■ **文档及截图定位条目**:

^^^^

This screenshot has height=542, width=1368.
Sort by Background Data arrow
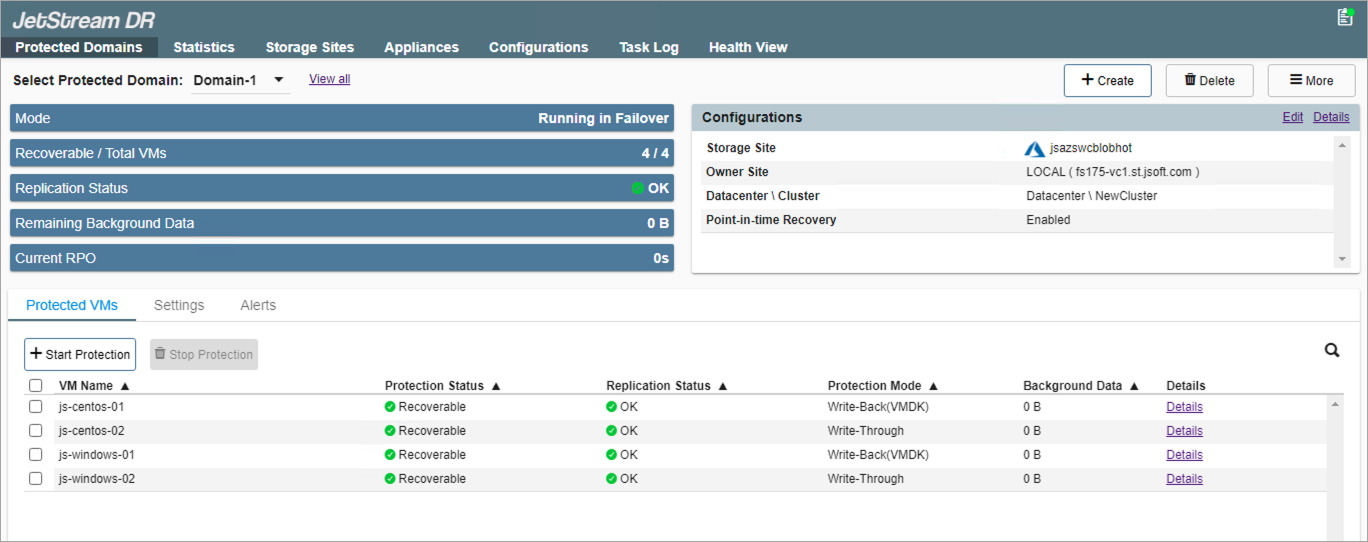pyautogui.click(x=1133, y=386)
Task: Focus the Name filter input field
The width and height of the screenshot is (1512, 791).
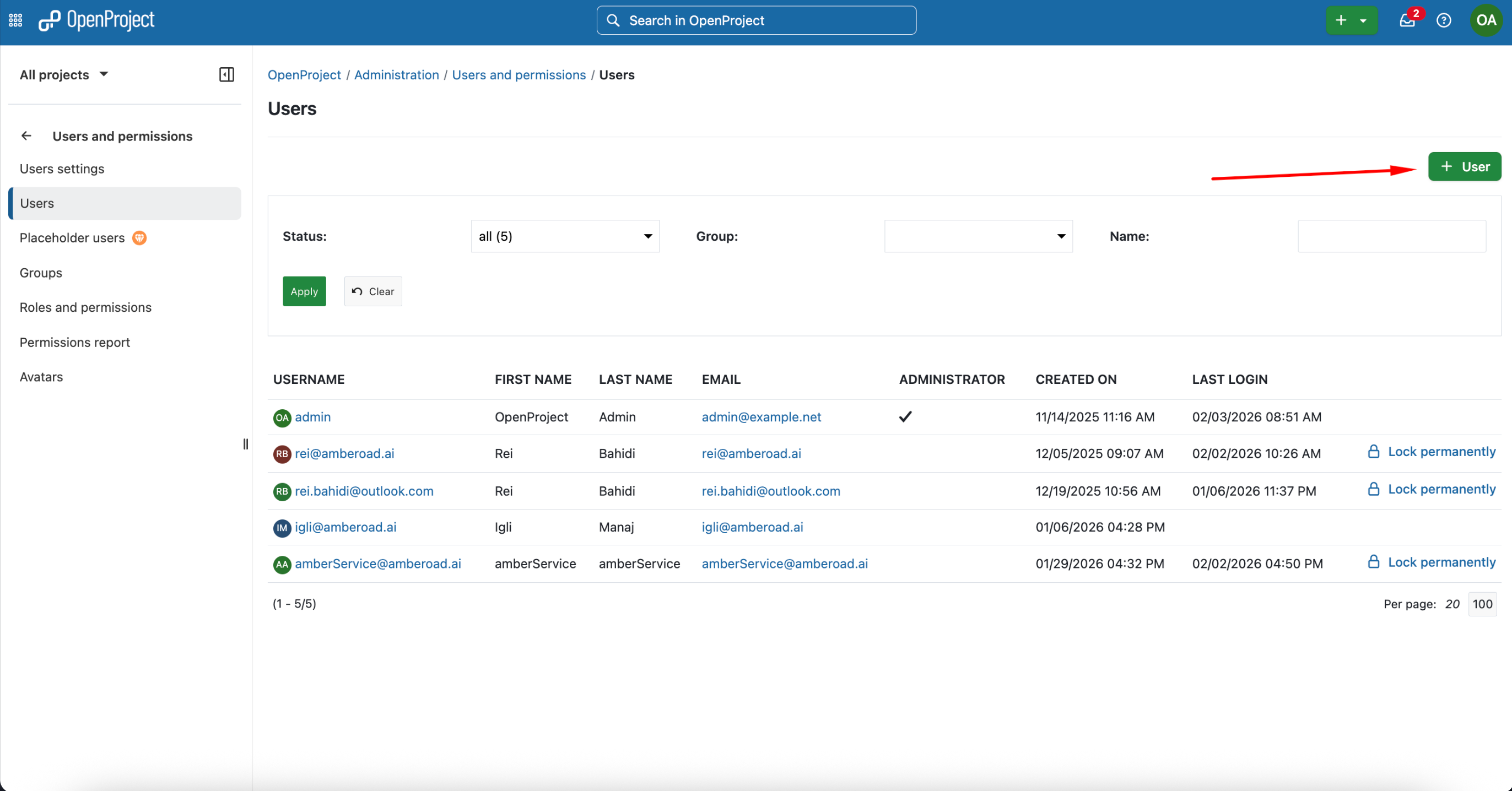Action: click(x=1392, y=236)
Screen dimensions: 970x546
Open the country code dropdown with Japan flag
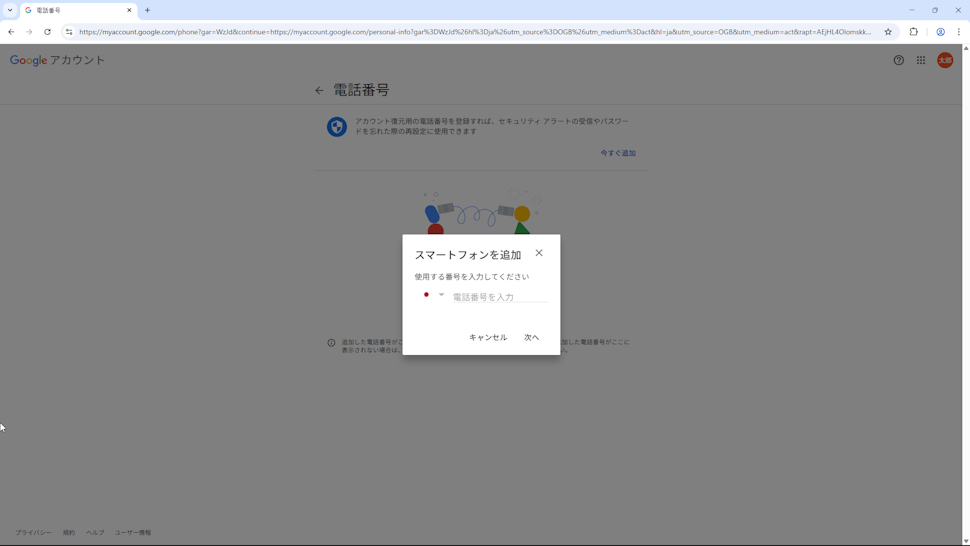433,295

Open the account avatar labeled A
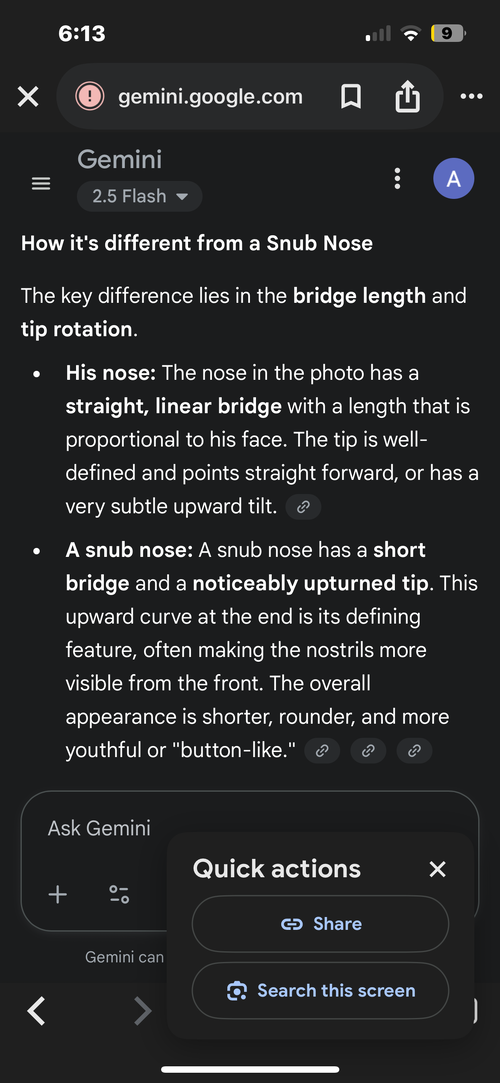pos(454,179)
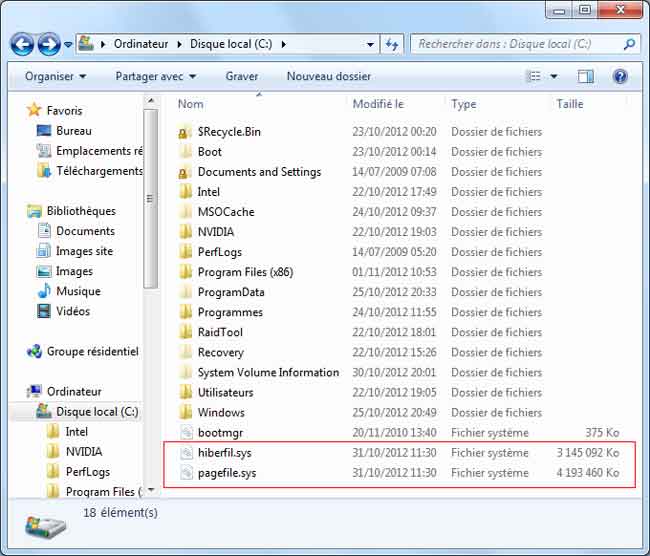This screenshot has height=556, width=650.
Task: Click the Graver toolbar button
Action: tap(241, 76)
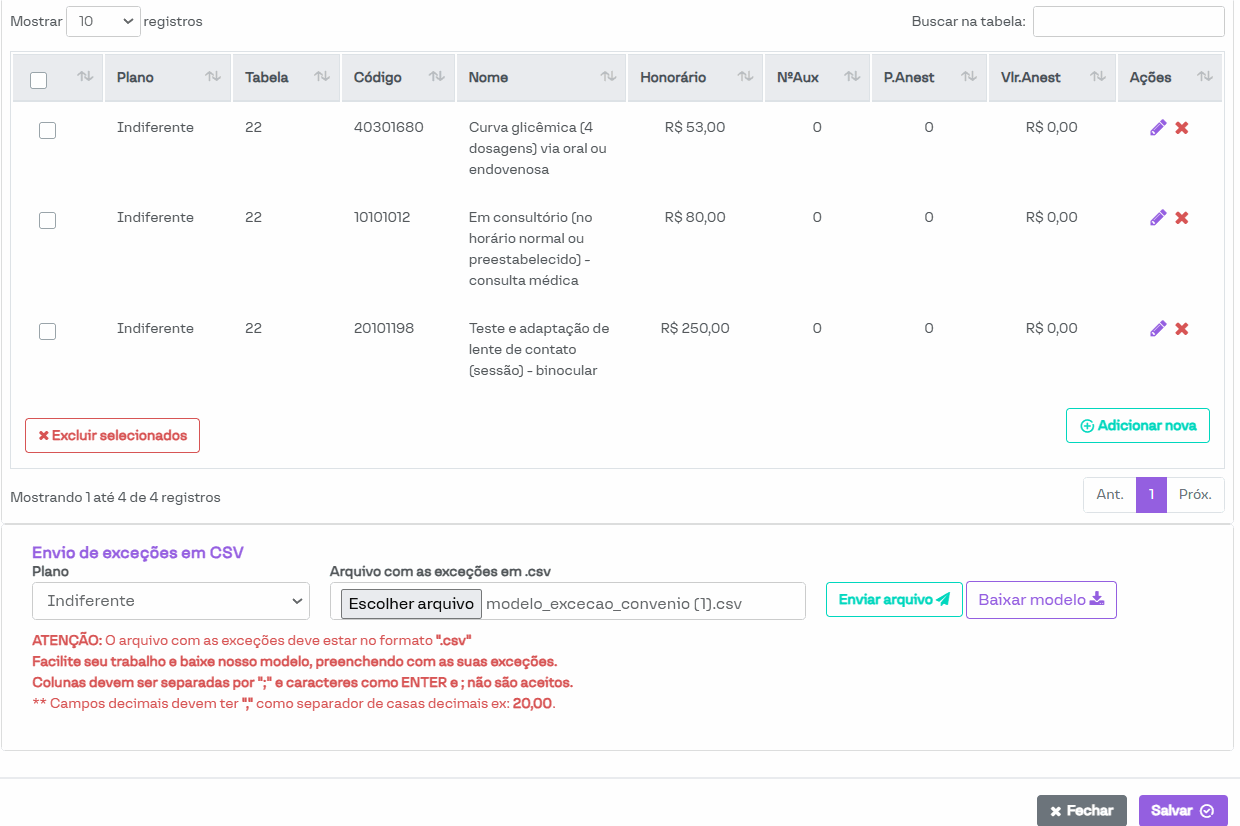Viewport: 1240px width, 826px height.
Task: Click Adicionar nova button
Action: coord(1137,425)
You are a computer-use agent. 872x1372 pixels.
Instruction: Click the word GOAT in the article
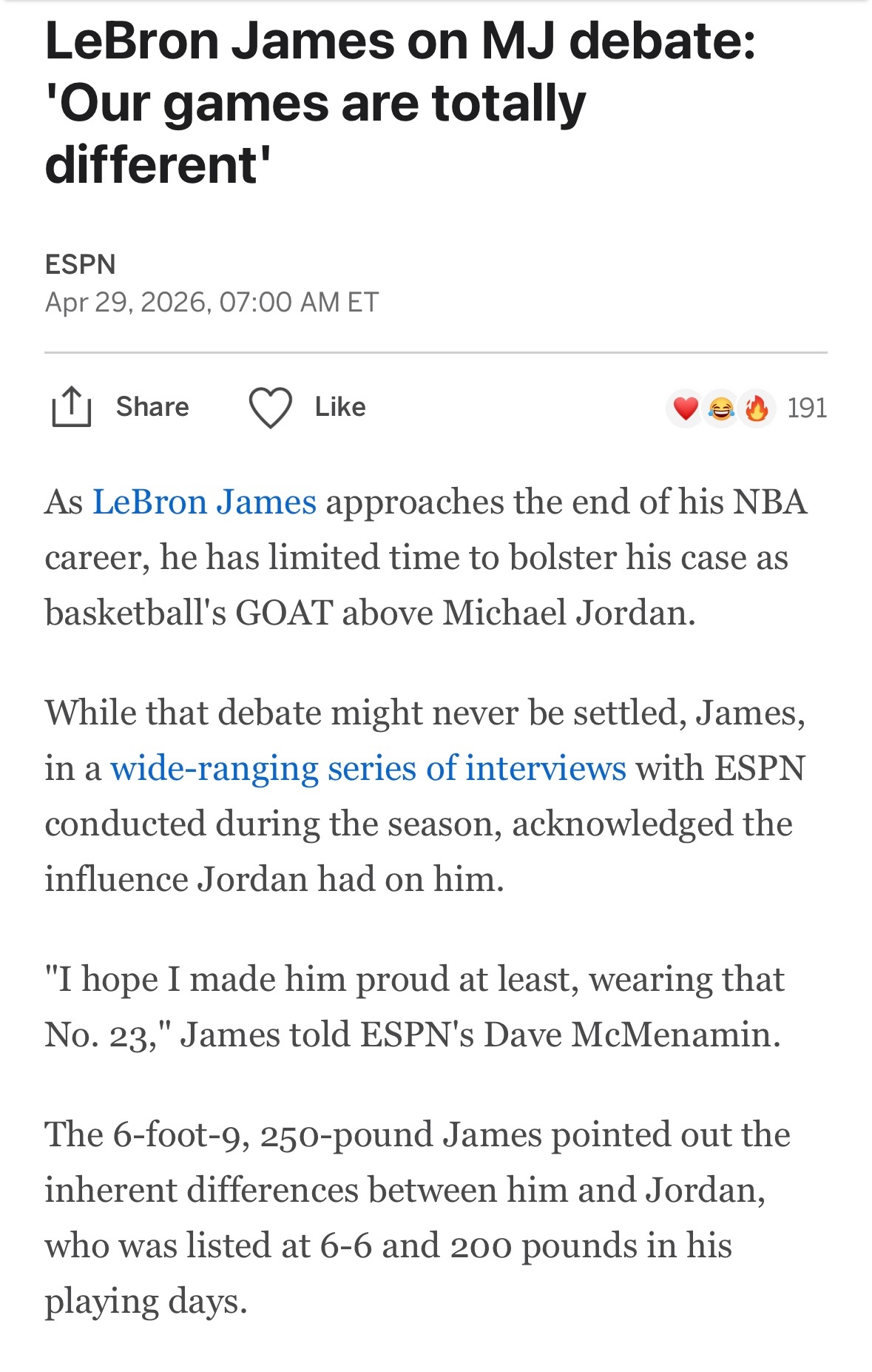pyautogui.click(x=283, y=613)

^^^^

请将上面这些行重写一遍，把“dropdown”替换为“select menu”，其他内容一律保持原样，答案中不要包含图片。

This screenshot has height=542, width=1368.
Sort by Background Data arrow
pyautogui.click(x=1133, y=386)
Task: Focus the Name filter input field
The width and height of the screenshot is (1512, 791).
Action: click(x=1392, y=236)
Screen dimensions: 970x546
Open the country code select menu with Japan flag
433,295

Open the account avatar labeled A
pos(454,179)
This screenshot has height=556, width=650.
Task: Click the Graver toolbar button
Action: tap(241, 76)
Viewport: 1240px width, 826px height.
Task: Click Adicionar nova button
Action: coord(1137,425)
You are a computer-use agent. 872x1372 pixels.
Instruction: Click the word GOAT in the article
pyautogui.click(x=283, y=613)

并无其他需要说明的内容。